Yapılacak iş 1.
Dubrovnik gezisi metnine göre Büyük Onofrio Çeşmesi hangi yıllar arasında inşa edilmiş?
Yapılacak iş 2.
Dubrovnik gezisi metnini son cümlesinden itibaren aynı anlatım diliyle sürdürün.

İncelenen metin.
══════

Düşündüğümüz gibi oluyor. Sınır geçişimiz kolay olmuyor. Hırvat görevli epey soru soruyor bizlere. Kaç paramızın olduğuna kadar soru alıyoruz. Hatta paramızı göstermemiz bile isteniyor. Allah’tan şoförümüz dün ve bugün bizimleydi. Programımızı ve turist oluşumuzu bizden daha iyi anlatıyor. Hangi iltica niyetli insan, böyle bir gezi yapar ki?

Neyse artık Hırvatistan’dayız. Harika manzaralar eşliğinde yolumuza devam ediyoruz. Bir süre sonra rüya şehir Dubrovnik görünüyor. Yol kenarında seyir noktalarından birinde şehri fotoğraflıyoruz.

Ve artık Dubrovnik zamanı. Arabamızı şehrin merkezinde otoparka bırakıp eski şehre doğru yürüyoruz. Pile kapısından şehre giriyoruz. Karşımıza Onofrio çeşmelerinden (büyük ve küçük) büyüğü çıkıyor. Dubrovnik’in ilk su tesisatını yapan Onofrio della Cava adına yapılmış olan Büyük Onofrio Çeşmesi  15. yüzyılın ortalarında yapılmış. 1438 – 1444 yılları arasında İtalyan hidrolik mühendisi Onofrio della Cava ve mimar Pietro di Martino tarafından Dubrovnik Irmağı’ndan şehre temiz su getirilmesi amacıyla inşa edilmiş.  Veba salgını günlerinde, bir önlem olarak şehir merkezine girmek isteyenlerin öncelikle bu çeşmelerin soğuk sularında yıkanmaları şart koşulduğundan, çeşmeler tarih boyunca bir anlamda şehrin koruyuculuğunu üstlenen iki muhafız görevi görmüş.

Çeşmenin başında bulunduğu uzunca cadde ise ünlü Stradun (Placa) caddesi… Bir zamanlar şehri ikiye bölen bir su kanalı olan bu cadde şehrin birleşmesi ile birlikte doldurulup bir şehrin ana caddesi olmuş.

══════

Kaynak veri.
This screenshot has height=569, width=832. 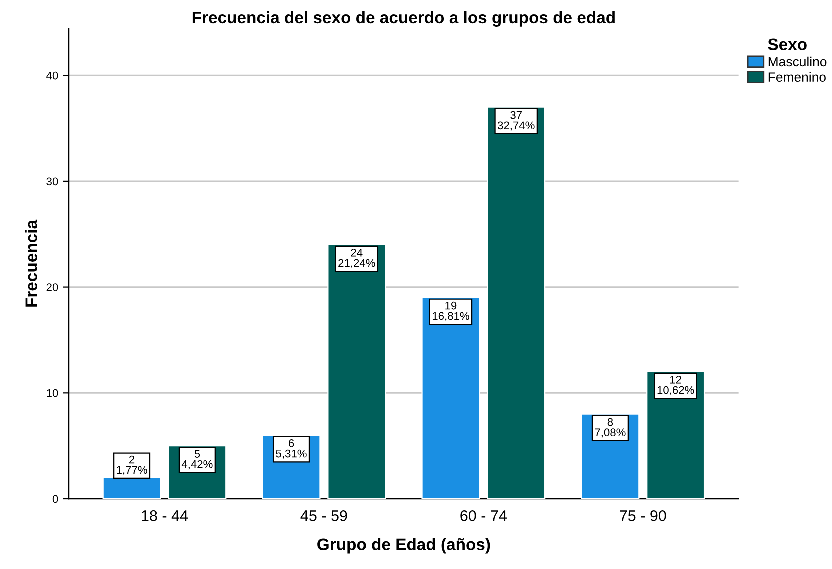 What do you see at coordinates (643, 516) in the screenshot?
I see `x-tick-label: 75 - 90` at bounding box center [643, 516].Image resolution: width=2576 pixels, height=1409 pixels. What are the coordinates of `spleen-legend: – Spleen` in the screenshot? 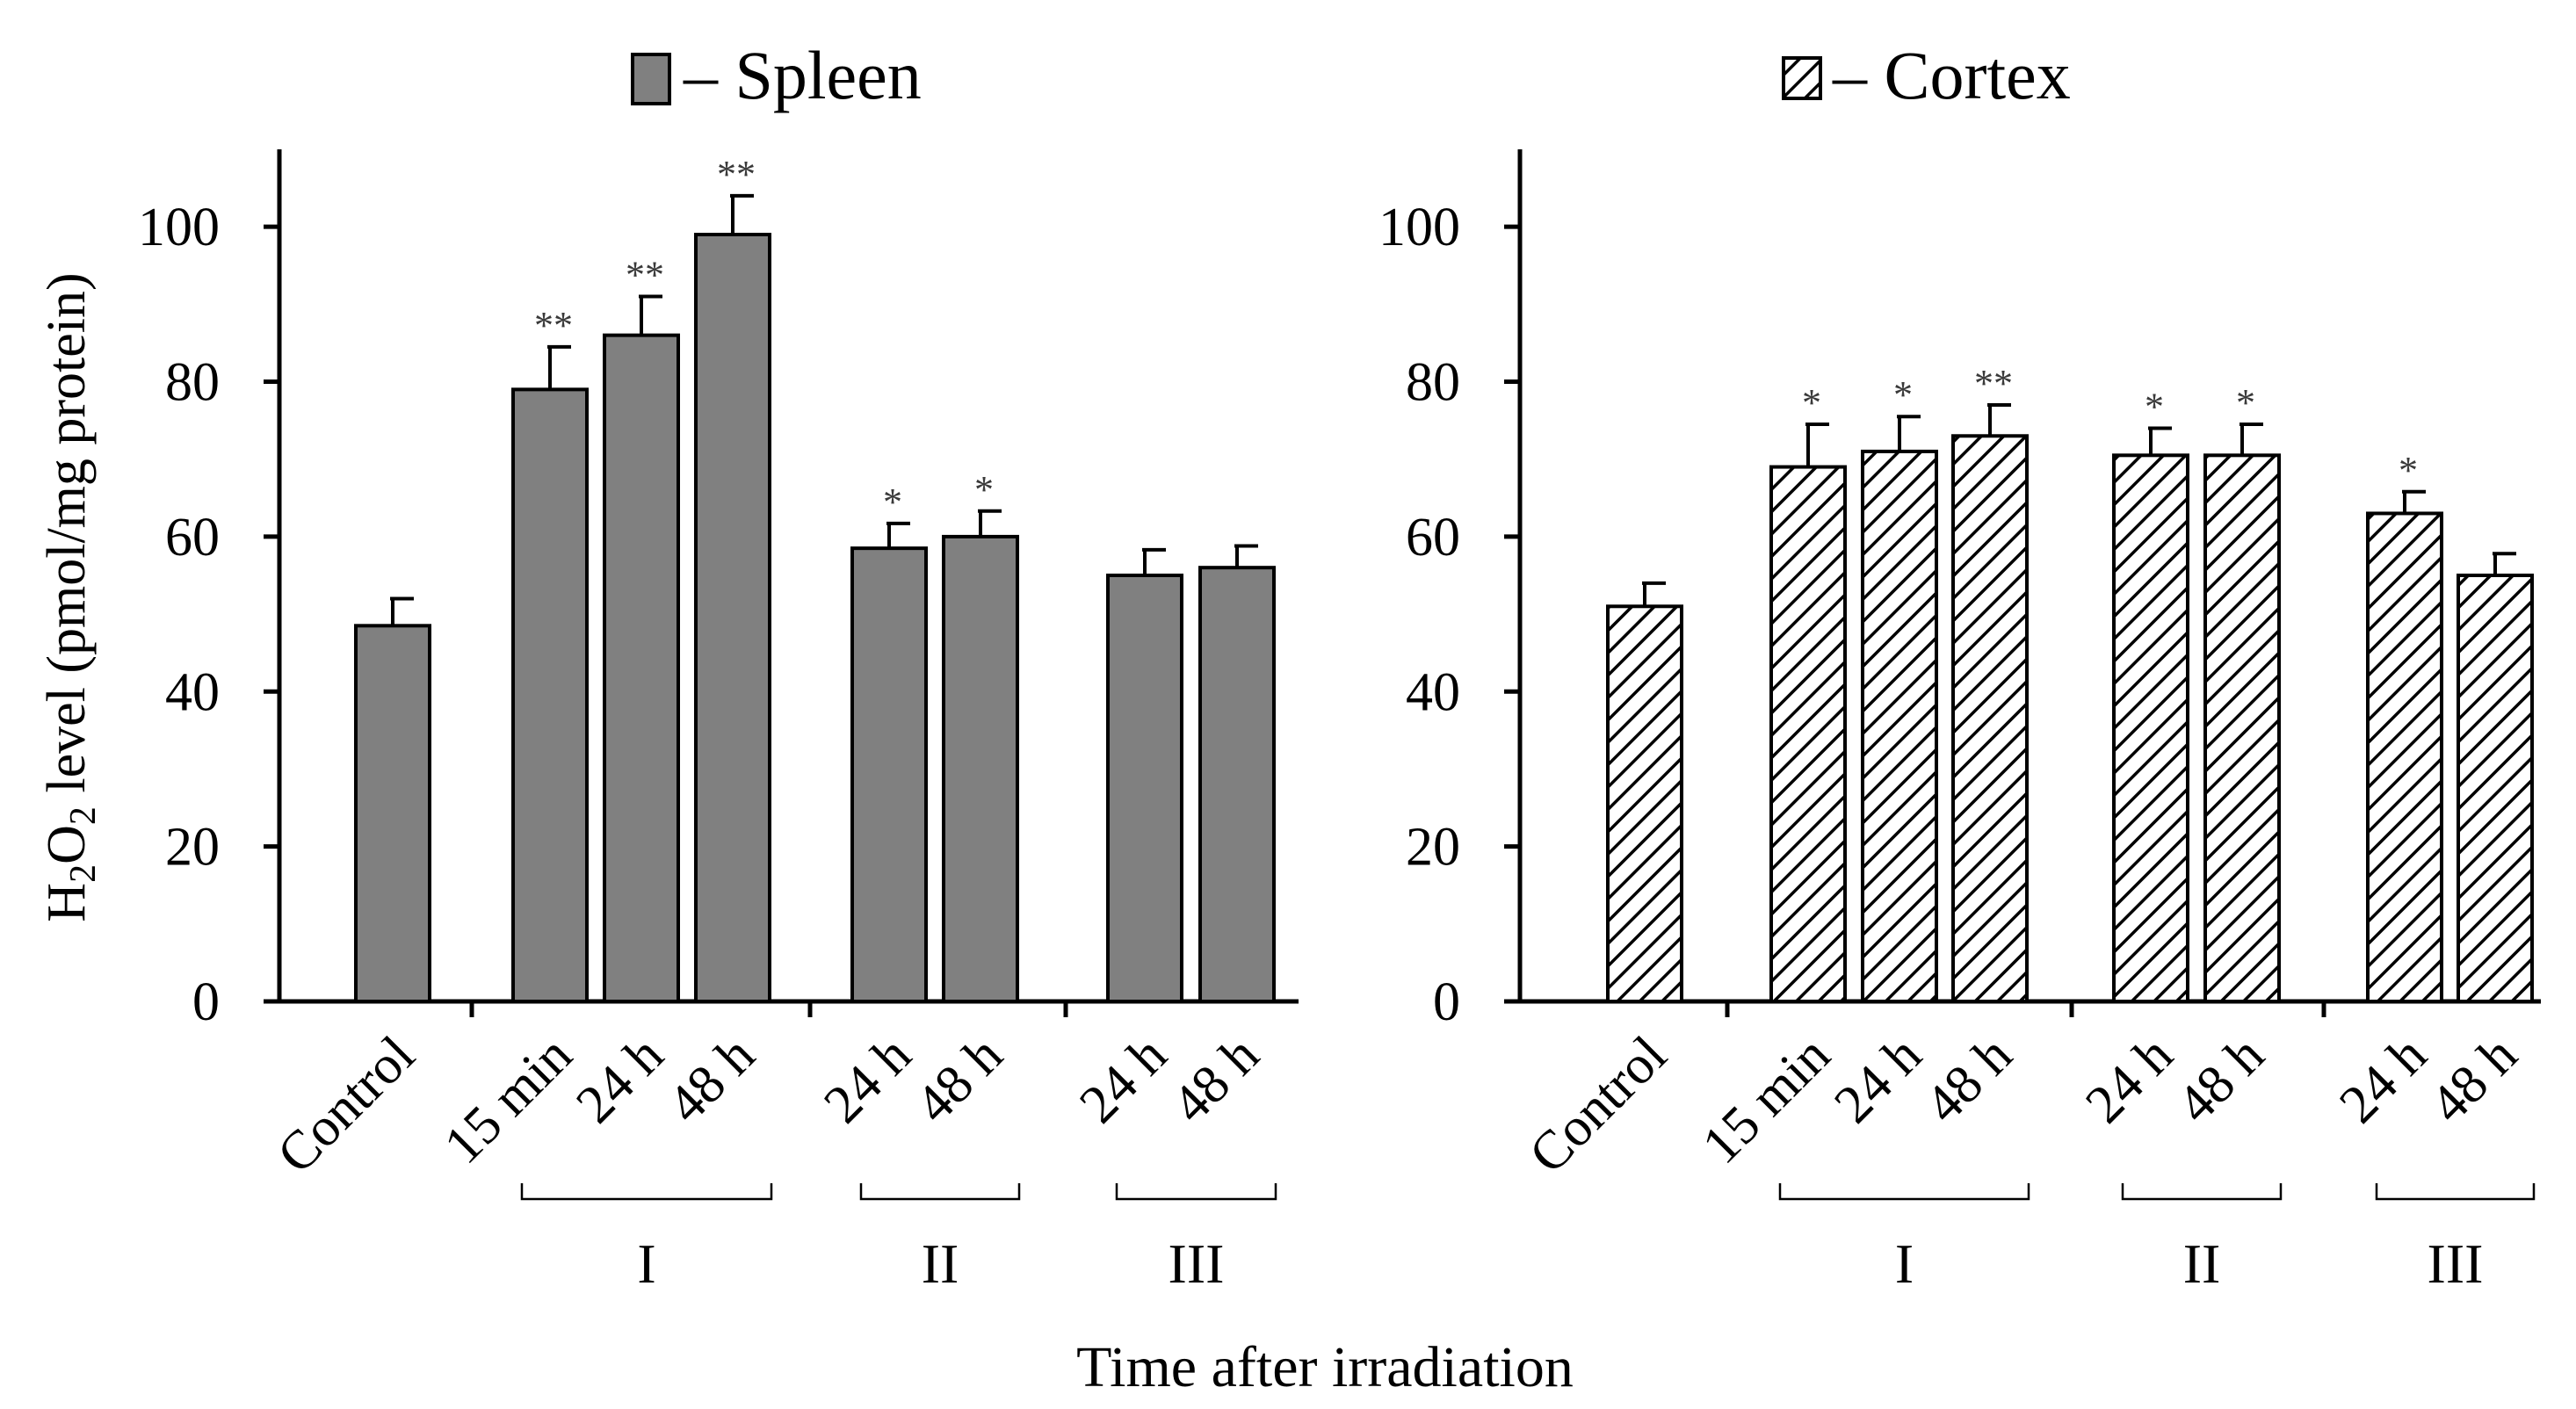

══════

Yazılı yanıt 1.
1438 – 1444 yılları arasında inşa edilmiş.

Yazılı yanıt 2.
Bütün güzellikler ya bu cadde üzerinde ya da bu caddeye yakın. Kalabalık da bu caddede. İnsanlar üzerinize yürüyor. Çok sayıda Türk turist duyuyoruz. Duyuyoruz çünkü kalabalıkta görmek pek mümkün değil.

Caddeyi bitirerek Loggia meydanı ve özgürlüklerin temsil eden Fransız Şövalyesi Orlando’nun (Roland’ın Sütunu) heykeline varıyoruz. Bu heykel sadece özgürlüğü temsil etmemiş. Aynı zamanda Hırvatlar için heykelin el kol uzunluğu bir ölçü birimi olarak kullanılmış. (Sağ elinin dirseği 51.5 cm ile Dubrovnik lakatı adı verilen uzunluk ölçüsü ile aynı uzunluktadır.) Meydanda ayrıca Çan (saat) kulesi de var. Saat kulesinin arka tarafından ise limana çıkılıyor.

Biz tekrar çeşmeye doğru caddeden geriye yürüyoruz. Herkesin elinde dondurma. Bizim de canımız çekti. Envai çeşit… Topu 7 Kuna yani bir Euro. Topu maşallah, top kadar. Yani süper. Üçer top alıp ziyafet çekiyoruz hafif yağmur eşliğinde. Yağmur yağıyor, biz dondurma yalıyoruz.

Şimdi iki hedefimiz var. Şehri surlardan yürümek ve teleferik.

Teleferik için notlarıma bakıp Ivan’a bilgi veriyorum. Ivan, yine Ivan’lık yapıp konuştuğu kişileri yanlış anlıyor ve bizi postaneye getiriyor. Cumartesi tabi ki kapalı. Yani teleferik kapalı diye düşünüyoruz. Elde kaldı, surlarda yürüyüş.

Murat ve Enes’e surlarda yürümeden Dubrovnik gezisi olmaz diyerek onları da ikna ediyorum. Ivan arabaya gidiyor, dinlenecek. Kale turu girişi kişi başı 90 kuna yani 30 TL.

Pile kapısı tarafından surlara çıkış yapıyoruz. Yaklaşık bir saat sürüyor ama değiyor. Şehri dört bir taraftan gezmiş oluyoruz. Bu arada çalışan teleferikleri görüp Ivan’ın kulaklarını çınlatıyoruz.

Akşam Split’te olmamız lazım, orada konaklayacağız. Ivan’ı arıyoruz, gelip bizi giriş kapısından alıyor. Otopark parası 10 Euro tutmuş. Saat 16… Dubrovnik elveda…













 

Split yolundayız… Neum bölgesindeyiz. Burası Bosna Hersek toprağı. 20 km kadar sahil şeridinde toprağı var Bosna’nın. Korkuyla girdiğimiz Hırvatistan’dan çıkmak adama koyuyor doğrusu. Bosna girişinde arabamızı kenara çekmemiz isteniyor. Çantalarımız kontrolden geçiliyor. İlaçlarımızı kontrol amaçlı alıyorlar. Görevli dönüşte şakacı çıkıyor. Hapse gireceğimizi söylüyor, şaka şaka ilavesiyle. Mecburen tebessüm ediyoruz. Kas gevşetici ve ağrı kesici haplarımızı teslim alıp yola devam ediyoruz.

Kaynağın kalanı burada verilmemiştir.